One of the most unambiguous evidences for shock metamorphism is a dense polymorph, high-pressure polymorph in and around the shock-melt veins and/or melt-pockets of shocked meteorites. Now, the existences of high-pressure polymorphs have been reported from ordinary chondrite, enstatite chondrite, ureilite, eucrite, iron meteorite, lunar meteorite, Apollo sample and Martian meteorite (e.g., Ohtani et al., 2004; Miyahara et al., 2014). On the other hand, it is widely accepted that carbonaceous chondrites were less shocked than ordinary chondrites, implying that high-pressure polymorphs would not be included in carbonaceous chondrites. However, Hollister et al. (2014) identified ringwoodite and stishovite from Khatyrka CV type carbonaceous chondrite. Shock metamorphism in carbonaceous chondrites may be overlooked or underestimated. CB type carbonaceous chondrite is a unique grouplet because it consists mainly of metallic Fe-Ni and chondrtic fragment (Weisberg et al., 2001). Although the origin of CB type carbonaceous chondrite has been under debated, some previous studies propose that it may be formed through a planetesimal collision (Weisberg et al., 2010). In this study, we investigated a high-pressure polymorph in CB type carbonaceous chondrite, Gujba to clarify its shock metamorphism history and origin using FEG-SEM, EPMA and laser Raman spectroscope.
We prepared a polished Gujba sample for this study. Gujba studied here consists of metal and chondritic fragment. Shock-melt veins occur widely between the chondritic fragments and metals. The major constituent minerals of the chondritic fragments are low-Ca pyroxene (Fs_1-5, En_89-98, Wo_0-6), Mg-rich olivine (Fa_1-18, Fo_82-99) and Ca pyroxene (Fs_1-13, En_41-66, Wo_32-57) based on EPMA analysis. Many mineral fragments and fine-grained chondritic fragments are entrained in the shock-melt veins. We confirmed the existences of many kinds of high-pressure polymorphs from such fragments and chondritic fragments adjacent to the shock-melt veins. Raman spectroscopy analyses indicate that olivine entrained in the shock-melt veins transform into wadsleyite. A small amount of ringwoodite is accompanied with some wadsleyite. Low-Ca pyroxene is replaced with akimotoite, majorite or probably bridgmanite. Minor Fe-rich olivine (Fa_39-40) and albitic feldspar (Ab₈₂An₁₃Or₅) are entrained in the shock-melt veins. Lamellar ringwoodite occurs in the Fe-rich olivine. The albitic feldspar is replaced with jadeite, lingunite or maskelynite. We also clarified the distributions of these high-pressure polymorphs in Gujba studied here. High-pressure polymorphs occur ubiquitously in and around the shock-melt veins, indicating that the parent-body of Gujba was heavily shocked. The metals, which consist of kamacite and minor FeS, show evidence for melting. Alternatively, we can also infer that Gujba is a part of shock-met veins induced by a collision.

References
Miyahara et al. (2014) Discovery of coesite and stishovite in eucrite. Proceedings of the National Academy of Sciences U.S.A., doi: 10.1073/pnas.1404247111.
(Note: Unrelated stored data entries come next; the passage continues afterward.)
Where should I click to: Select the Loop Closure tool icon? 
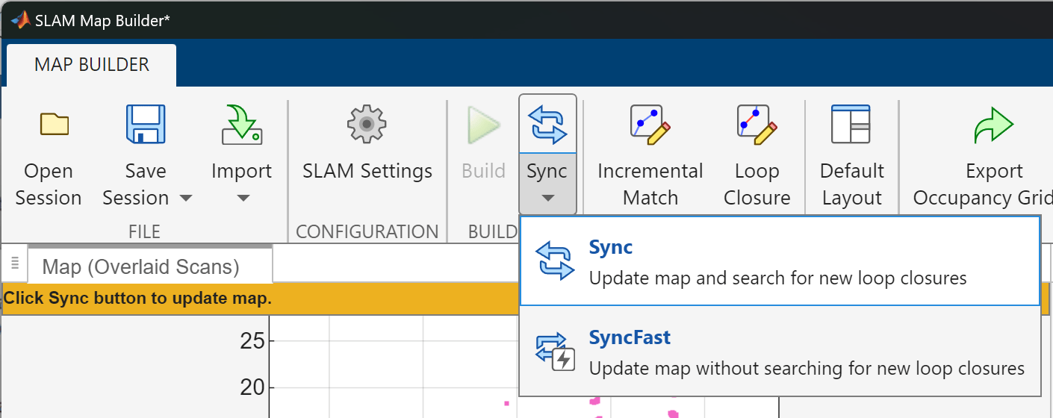[x=757, y=125]
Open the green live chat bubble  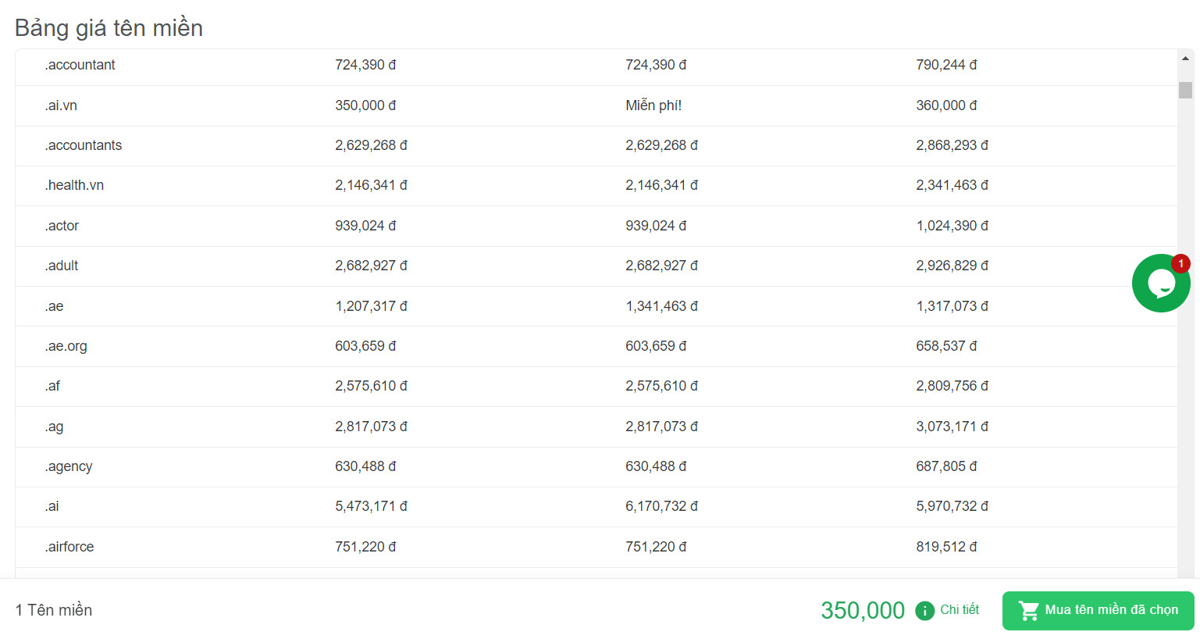coord(1161,284)
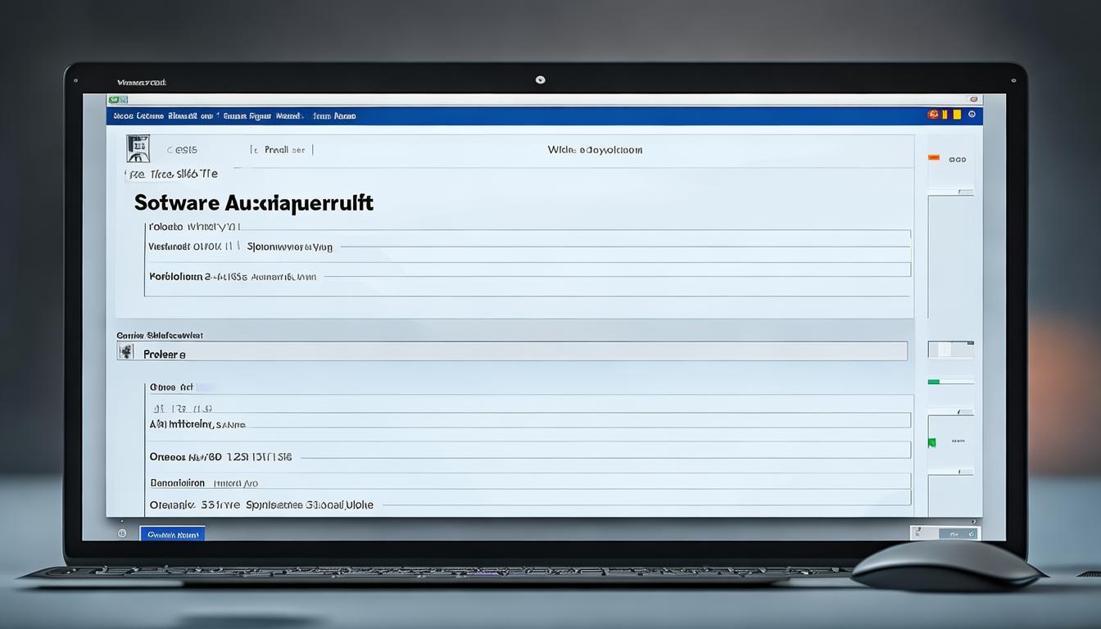Click the orange icon in the right sidebar

pyautogui.click(x=934, y=158)

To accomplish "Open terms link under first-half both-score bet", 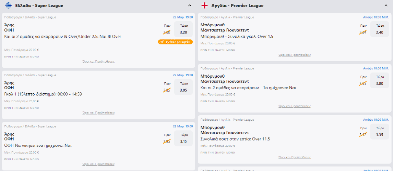I will coord(295,106).
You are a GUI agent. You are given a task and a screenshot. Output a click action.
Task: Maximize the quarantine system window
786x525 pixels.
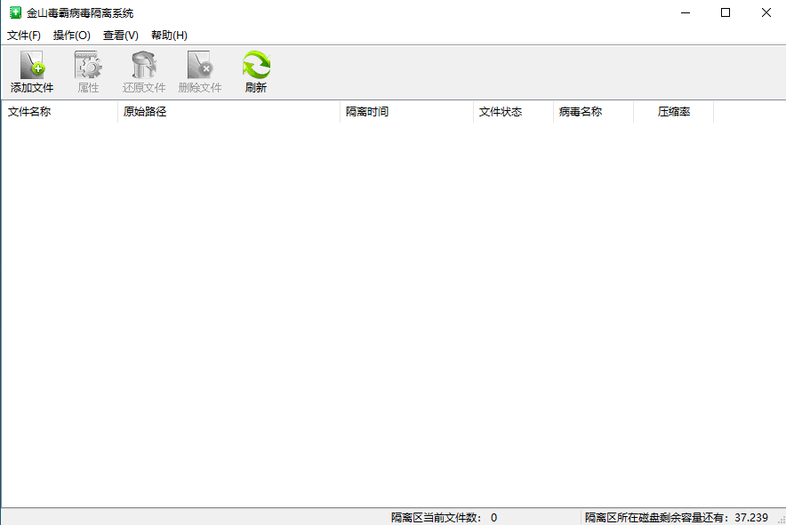pyautogui.click(x=726, y=12)
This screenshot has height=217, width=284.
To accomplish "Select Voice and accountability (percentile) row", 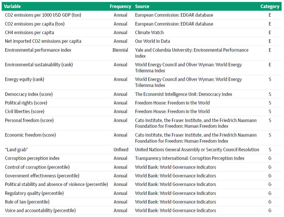I will (x=142, y=210).
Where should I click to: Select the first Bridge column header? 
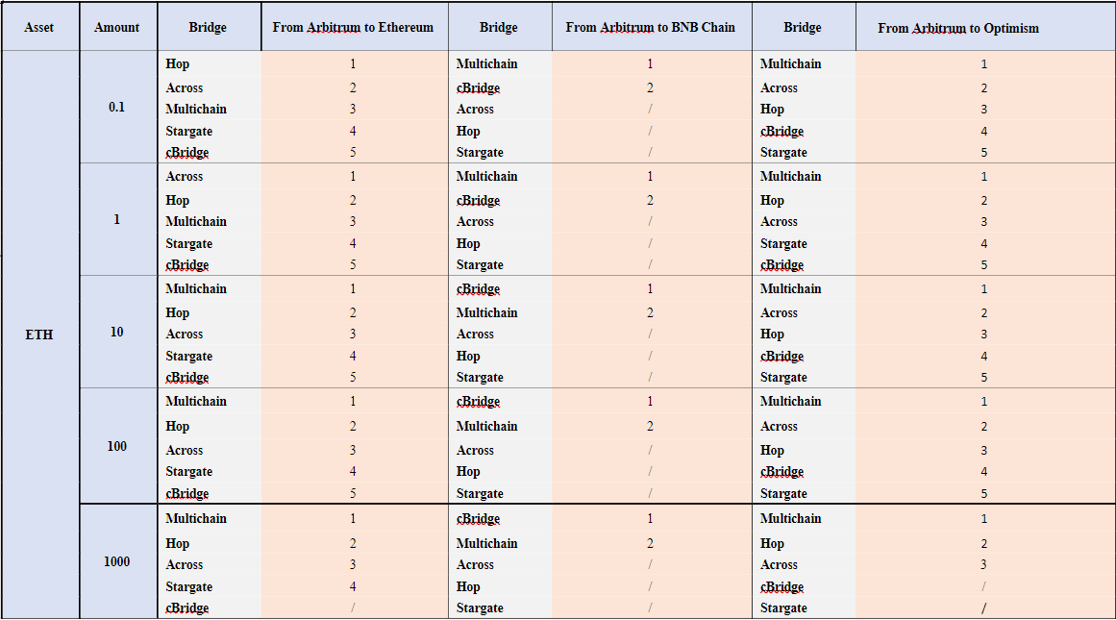click(x=209, y=27)
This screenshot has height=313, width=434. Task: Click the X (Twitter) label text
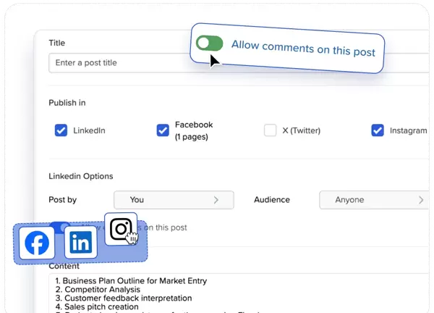pyautogui.click(x=301, y=130)

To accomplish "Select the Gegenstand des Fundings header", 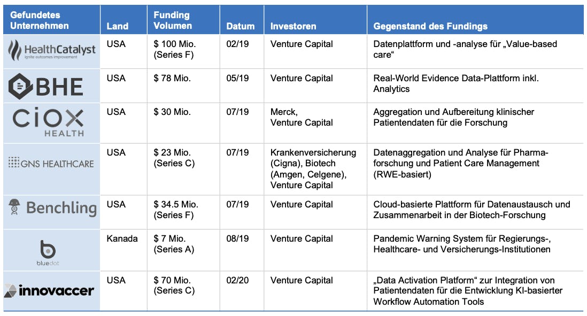I will pyautogui.click(x=430, y=26).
Ohtani et al. (2004) Formation of high-pressure minerals in shocked L6 chondrite Yamato 791384: constraints on shock conditions and parent body size. Earth and Planetary Science Letters 227, 505-515.
Hollister L.S., et al. (2014) Impact-induced shock and the formation of natural quasicrystals in the early solar system. Nature Communications, doi: 10.1038/ncomms5040.
Weisberg M.K. and Kimura M. (2010) Petrology and Raman spectroscopy of high pressure phases in the Gujba CB chondrite and the shock history of the CB parent body. Meteoritics & Planetary Science 45, 873-884.
Weisberg M.K. et al. (2001) A new metal-rich chondrite grouplet. Meteoritics & Planetary Science 36, 401-418.